The officers of the American Army, having generally been taken from the Citizens of America, possess high veneration for the character of that illustrious Roman, Lucius Quintius Cincinnatus, and being resolved to follow his example, by returning to their citizenship, they think they may, with propriety, denominate themselves the Society of the Cincinnati.” This organization was formed by 35 American and French military officers who served together in the Continental Army, primarily of the highest rank, including Friedrich Baron Von Steuben and Gen. Henry Knox, himself a well known Boston book store owner.  George Washington’s signature is at the head of the Institution. John Whiting was one of only two lieutenants who signed the Society’s founding Institution.

The  Society of the Cincinnati lists Col. John Whiting among its original members along with his brother Major Timothy Whiting, jr.  The Society of the Cincinnati catalog MSS L2020G9 MB is a “Return of Infantry of the Second Brigade in the Seventh Division of the Militia, commanded by Brigadier-General John Whiting, dated 1796”. Curatorial notes state the document bears John Whiting’s signature.  Not here examined.

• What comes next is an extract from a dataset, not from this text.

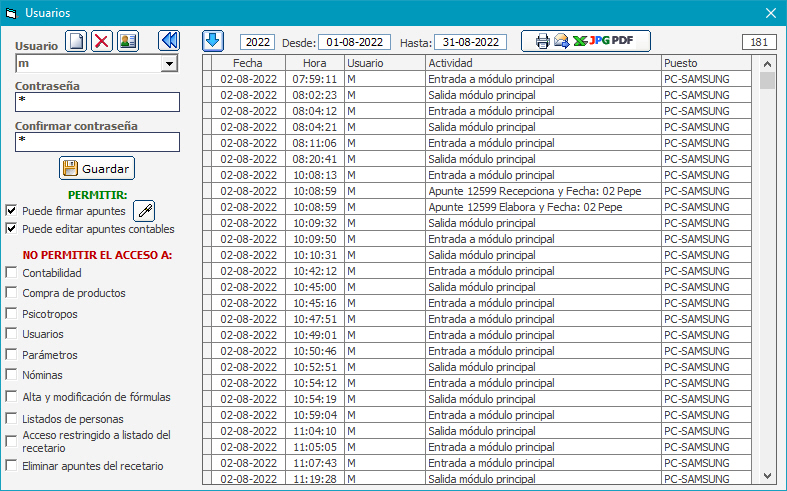
Task: Click the double left arrows icon
Action: (x=169, y=41)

Columbian Sentinel, Aug. 5, 1794, advertisement for Concord Book-Store, Bryant & Whiling

Massachusetts Spy June 26, 1794
Bryant may be Reuben Bryant, a family name in Lancaster and as of August 5, 1794 a Concord, Massachusetts book store owner who may have left Whiting to start his own book store. See, Columbian Sentinel, Aug. 5, 1794 advertisement for “Concord Book-Store.” One source states that Bryant married a Danforth of Billerica, and she may have been related to John Whiting’s wife.

John Whiting, Billerica. Private, Col. Bridge’s regt of Minute-men which marched on the alarm of April 19, 1775; service 6 days; receipt for advance pay Cambridge, June 26, 1775, order for bounty coat or its equivalent, Cambr. Nov. 1775, on list of men raised for Continental Service from 7th Middlesex Co. regiment, residence Billerica; engaged for town of Billerica; Capt. Danforth’s company, joined for 3 years; pay records for service Jan.-July 1777; July 27, 1777 promoted from Sergeant, Quarter Master and Lieutenant; document endorsed 1777, Roll of Worcester Co., Muster Master; July-Dec. 1779 pay records for service; letter dated 12/27/1778 from West Point to Boston, requesting 30 complete suits of clothing for the use of said Whiting, Quarter Master…;” Continental pay accounts for the year 1780, reported acting as Adjutant also Lieutenant; July 11, 1783 on list of commissioned officers. Massachusetts Soldiers and Sailors of the Revolutionary War: a compilation from the archives, State Library of Massachusetts, Wright and Potter Printing Co., State Printers, 1896, vol. 17.

Henry Whiting explains in the introduction to his book that the book does not include all of John Whiting’s Orders, as some documents were posthumously lost. One such missing set of orders does exist, John Whiting manuscript orderly book in the collection of the Division of Rare and Manuscript Collections, Cornell University Library.Archives 4600 Bd. Ms. 24, John Whiting Orderly Book. Catalog summary: Manuscript containing general and garrison orders, beginning at Totowa, New Jersey, Nov. 22, 1780, and ending at West Point, Feb. 16, 1781. See bibliography for full catalog notes. These dates overlap Henry Whiting’s examples.

Washington’s General Orders, 22 August, 1780, John Whiting appointed Adjutant to the Massachusetts 12th Regiment from Quartermaster. https://founders.archives.gov/documents/Washington/99-01-02-03009.  A month later,Whiting writes a detailed letter to his brother Timothy dated September 28, 1780 dateline Camp Orangetown (N.Y.) about Benedict Arnold’s affairs, his treason and the plot to take West Point at a level of detail perhaps attributable to Whiting’s new status as Adjutant and record keeper of official information. See, Proceedings of the Mass. Historical Society, 1891-1892, pp.450-454 where the letter is transcribed in full.